### [Work to be completed]
Write out the listing word for word, from its first line down to and including the line that contains "will click(x=220, y=17).".
-- START Raw data --
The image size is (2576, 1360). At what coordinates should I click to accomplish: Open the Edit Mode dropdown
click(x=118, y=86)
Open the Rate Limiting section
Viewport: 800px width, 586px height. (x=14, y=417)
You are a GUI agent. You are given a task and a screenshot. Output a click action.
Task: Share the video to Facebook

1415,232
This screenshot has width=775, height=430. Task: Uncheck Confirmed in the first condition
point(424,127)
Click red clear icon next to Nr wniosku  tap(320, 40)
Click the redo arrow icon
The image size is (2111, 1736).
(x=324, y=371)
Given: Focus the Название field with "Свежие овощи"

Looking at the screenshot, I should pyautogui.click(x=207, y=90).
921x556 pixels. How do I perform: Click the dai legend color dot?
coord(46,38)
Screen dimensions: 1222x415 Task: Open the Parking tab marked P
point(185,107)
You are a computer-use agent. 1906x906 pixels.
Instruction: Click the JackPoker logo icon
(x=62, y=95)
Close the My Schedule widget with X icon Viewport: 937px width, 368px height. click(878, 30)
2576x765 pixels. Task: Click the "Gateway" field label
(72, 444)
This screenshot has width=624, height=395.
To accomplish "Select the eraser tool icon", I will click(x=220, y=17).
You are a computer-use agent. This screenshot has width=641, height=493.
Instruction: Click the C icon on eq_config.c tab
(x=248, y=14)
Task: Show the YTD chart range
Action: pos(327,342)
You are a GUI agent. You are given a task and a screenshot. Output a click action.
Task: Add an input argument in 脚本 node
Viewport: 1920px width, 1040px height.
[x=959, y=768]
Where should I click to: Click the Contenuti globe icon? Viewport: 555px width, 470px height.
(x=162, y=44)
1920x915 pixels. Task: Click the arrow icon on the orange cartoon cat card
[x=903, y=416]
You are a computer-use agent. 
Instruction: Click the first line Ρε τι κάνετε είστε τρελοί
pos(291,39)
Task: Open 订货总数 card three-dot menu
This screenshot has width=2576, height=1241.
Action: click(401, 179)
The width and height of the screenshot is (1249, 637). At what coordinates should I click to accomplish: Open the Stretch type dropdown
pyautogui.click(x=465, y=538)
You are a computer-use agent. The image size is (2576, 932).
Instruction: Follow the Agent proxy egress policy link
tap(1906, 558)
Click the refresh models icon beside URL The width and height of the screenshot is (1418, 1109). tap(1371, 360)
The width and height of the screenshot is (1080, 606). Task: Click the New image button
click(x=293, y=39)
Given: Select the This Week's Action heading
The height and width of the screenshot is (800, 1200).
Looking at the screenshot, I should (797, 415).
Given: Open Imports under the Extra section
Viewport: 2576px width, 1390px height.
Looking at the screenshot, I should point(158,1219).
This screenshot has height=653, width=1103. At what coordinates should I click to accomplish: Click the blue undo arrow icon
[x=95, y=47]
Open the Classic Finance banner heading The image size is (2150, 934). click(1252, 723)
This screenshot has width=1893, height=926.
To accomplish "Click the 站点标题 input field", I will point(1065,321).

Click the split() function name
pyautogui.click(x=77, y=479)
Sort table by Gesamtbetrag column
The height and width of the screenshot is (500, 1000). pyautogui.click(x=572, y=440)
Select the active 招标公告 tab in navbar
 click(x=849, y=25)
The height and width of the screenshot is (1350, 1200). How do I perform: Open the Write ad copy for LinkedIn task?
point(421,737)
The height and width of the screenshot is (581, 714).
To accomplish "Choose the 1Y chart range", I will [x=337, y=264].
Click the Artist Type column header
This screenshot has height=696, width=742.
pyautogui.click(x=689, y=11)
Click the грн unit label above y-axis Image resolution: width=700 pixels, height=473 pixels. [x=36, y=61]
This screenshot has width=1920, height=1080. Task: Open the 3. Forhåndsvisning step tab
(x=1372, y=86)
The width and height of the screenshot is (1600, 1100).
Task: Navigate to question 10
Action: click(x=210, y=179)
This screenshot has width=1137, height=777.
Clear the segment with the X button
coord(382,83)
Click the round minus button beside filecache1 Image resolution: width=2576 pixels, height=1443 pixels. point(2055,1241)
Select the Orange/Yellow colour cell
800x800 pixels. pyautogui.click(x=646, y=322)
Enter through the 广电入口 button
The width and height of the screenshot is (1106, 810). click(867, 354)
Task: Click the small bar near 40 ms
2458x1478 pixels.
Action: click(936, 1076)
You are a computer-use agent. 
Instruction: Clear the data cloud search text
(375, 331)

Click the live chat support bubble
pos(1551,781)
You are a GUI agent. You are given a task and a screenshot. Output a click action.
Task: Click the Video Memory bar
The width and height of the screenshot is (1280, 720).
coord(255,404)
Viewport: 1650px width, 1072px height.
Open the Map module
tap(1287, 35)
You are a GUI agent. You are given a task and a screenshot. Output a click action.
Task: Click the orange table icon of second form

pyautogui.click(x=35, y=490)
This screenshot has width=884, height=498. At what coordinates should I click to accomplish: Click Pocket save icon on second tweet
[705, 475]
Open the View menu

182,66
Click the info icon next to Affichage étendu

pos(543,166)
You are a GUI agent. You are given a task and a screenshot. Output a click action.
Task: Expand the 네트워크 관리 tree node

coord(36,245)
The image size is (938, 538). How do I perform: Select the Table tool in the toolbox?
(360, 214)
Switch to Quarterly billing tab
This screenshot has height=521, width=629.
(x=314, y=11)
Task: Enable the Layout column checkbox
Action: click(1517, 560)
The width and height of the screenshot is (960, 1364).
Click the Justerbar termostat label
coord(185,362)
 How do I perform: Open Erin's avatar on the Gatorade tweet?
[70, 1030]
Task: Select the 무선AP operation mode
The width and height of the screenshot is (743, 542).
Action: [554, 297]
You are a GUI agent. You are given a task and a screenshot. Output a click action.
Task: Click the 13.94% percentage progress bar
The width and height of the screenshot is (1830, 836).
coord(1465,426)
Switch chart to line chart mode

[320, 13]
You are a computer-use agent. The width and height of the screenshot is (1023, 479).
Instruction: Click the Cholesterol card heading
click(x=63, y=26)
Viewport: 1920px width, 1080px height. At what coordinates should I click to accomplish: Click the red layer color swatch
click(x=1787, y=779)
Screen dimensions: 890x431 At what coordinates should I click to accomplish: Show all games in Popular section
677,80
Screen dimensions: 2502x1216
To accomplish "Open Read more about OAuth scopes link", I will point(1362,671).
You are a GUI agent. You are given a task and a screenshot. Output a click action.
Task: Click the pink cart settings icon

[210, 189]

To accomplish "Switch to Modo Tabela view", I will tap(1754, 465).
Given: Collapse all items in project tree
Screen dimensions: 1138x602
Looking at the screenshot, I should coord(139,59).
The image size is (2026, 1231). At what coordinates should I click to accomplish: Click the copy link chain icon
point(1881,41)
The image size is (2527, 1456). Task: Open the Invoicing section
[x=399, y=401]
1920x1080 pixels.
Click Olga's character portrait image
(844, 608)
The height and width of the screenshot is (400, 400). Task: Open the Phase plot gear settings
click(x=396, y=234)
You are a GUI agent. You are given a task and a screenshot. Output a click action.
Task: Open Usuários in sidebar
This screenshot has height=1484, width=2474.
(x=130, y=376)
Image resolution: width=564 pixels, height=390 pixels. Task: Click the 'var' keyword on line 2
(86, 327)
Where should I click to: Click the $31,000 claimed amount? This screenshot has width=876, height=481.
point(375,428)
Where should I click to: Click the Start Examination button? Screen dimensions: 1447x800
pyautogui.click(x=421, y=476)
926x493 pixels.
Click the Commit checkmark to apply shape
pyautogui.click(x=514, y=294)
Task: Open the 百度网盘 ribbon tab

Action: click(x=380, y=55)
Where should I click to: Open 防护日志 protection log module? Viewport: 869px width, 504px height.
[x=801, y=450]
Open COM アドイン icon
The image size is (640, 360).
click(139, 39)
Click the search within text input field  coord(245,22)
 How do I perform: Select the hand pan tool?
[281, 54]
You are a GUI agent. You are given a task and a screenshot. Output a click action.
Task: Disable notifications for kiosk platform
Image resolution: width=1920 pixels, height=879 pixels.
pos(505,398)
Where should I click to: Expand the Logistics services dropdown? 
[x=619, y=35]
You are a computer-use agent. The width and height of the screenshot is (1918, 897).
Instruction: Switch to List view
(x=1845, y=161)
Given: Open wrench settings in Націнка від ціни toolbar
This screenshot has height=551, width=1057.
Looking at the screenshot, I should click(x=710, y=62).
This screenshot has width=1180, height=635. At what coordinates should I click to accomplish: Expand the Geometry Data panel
-- END Raw data --
### [Completed task]
The image size is (2576, 1360). At what coordinates should I click to accomplish: Open the Edit Mode dropdown
click(x=118, y=86)
Open the Rate Limiting section
Viewport: 800px width, 586px height. (x=14, y=417)
You are a GUI agent. You are given a task and a screenshot. Output a click action.
Task: Share the video to Facebook

1415,232
This screenshot has width=775, height=430. Task: Uncheck Confirmed in the first condition
point(424,127)
Click red clear icon next to Nr wniosku  tap(320, 40)
Click the redo arrow icon
The image size is (2111, 1736).
(x=324, y=371)
Given: Focus the Название field with "Свежие овощи"

Looking at the screenshot, I should pyautogui.click(x=207, y=90).
921x556 pixels. How do I perform: Click the dai legend color dot?
coord(46,38)
Screen dimensions: 1222x415 Task: Open the Parking tab marked P
point(185,107)
You are a computer-use agent. 1906x906 pixels.
Instruction: Click the JackPoker logo icon
(x=62, y=95)
Close the My Schedule widget with X icon Viewport: 937px width, 368px height. click(878, 30)
2576x765 pixels. Task: Click the "Gateway" field label
(72, 444)
This screenshot has width=624, height=395.
To accomplish "Select the eraser tool icon", I will click(x=220, y=17).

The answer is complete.